Esercizi da svolgere:
1) Rispondi a queste domande sul brano scelto:
(a) Quale programma permette a neryo di selezionare e copiare testo e immagini?
(b) Che esito ha avuto la prova di xoen di copiare e incollare un'immagine?
(c) Dentro quale browser neryo chiede se i pdf vengono aperti direttamente con il plugin?
2) Trascrivi il tratto del brano scelto da "Di niente, comunque" fino a "avendo questo programma!", sostituendo "Acrobat Reader" con "Adobe Reader".

== Brano scelto

Ad esempio con xpdf come faccio a selezionare un testo e copiarlo altrove? e come faccio a salvare un immagine selezionata?

----------

## xoen

 *neryo wrote:*   

> 
> 
> Grazie del consiglio.. a me la cosa che mi piace di acroread e' il poter selezionare, copiare il testo ed immagini.. finche' non ci sara' questo supporto in altri viewer per me e' difficile farne a meno.
> 
> 

 

Di niente, comunque ho fatto la prova e si può selezionare/copiare/incollare il testo (anche se il metodo di selezione è diverso rispetto a quello di Acrobat Reader), ho fatto la prova anche a copiare/incollare un'immagine ma non ho avuto fortuna, ma penso sia una cosa temporanea visto il rutilante sviluppo che sta avendo questo programma!

 *neryo wrote:*   

> 
> 
> Ma lo usi con il plugin per aprire i pdf direttamente dentro Firefox?

====
== Record

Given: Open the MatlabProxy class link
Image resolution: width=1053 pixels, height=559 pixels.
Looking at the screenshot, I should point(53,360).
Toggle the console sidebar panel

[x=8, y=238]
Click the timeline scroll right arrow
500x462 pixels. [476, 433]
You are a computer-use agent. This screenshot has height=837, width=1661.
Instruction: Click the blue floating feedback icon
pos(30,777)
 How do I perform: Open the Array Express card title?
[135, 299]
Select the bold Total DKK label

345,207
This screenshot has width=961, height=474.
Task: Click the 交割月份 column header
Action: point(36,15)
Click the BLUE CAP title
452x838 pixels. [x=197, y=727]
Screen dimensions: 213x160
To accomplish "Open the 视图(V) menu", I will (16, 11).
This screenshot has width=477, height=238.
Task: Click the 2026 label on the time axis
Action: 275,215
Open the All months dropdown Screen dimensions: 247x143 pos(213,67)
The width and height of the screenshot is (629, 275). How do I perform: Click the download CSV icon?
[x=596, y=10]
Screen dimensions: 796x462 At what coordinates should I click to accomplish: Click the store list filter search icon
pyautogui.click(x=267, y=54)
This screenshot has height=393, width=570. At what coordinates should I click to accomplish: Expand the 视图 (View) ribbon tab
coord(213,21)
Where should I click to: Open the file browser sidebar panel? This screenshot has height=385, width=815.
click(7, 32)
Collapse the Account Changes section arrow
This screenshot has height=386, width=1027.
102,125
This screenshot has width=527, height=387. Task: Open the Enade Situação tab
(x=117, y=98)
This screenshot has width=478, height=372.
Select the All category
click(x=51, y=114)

====

Risposte attese:
1)
(a) Acroread.
(b) Non ha avuto fortuna: l'immagine non si è copiata.
(c) Firefox.

2)
Di niente, comunque ho fatto la prova e si può selezionare/copiare/incollare il testo (anche se il metodo di selezione è diverso rispetto a quello di Adobe Reader), ho fatto la prova anche a copiare/incollare un'immagine ma non ho avuto fortuna, ma penso sia una cosa temporanea visto il rutilante sviluppo che sta avendo questo programma!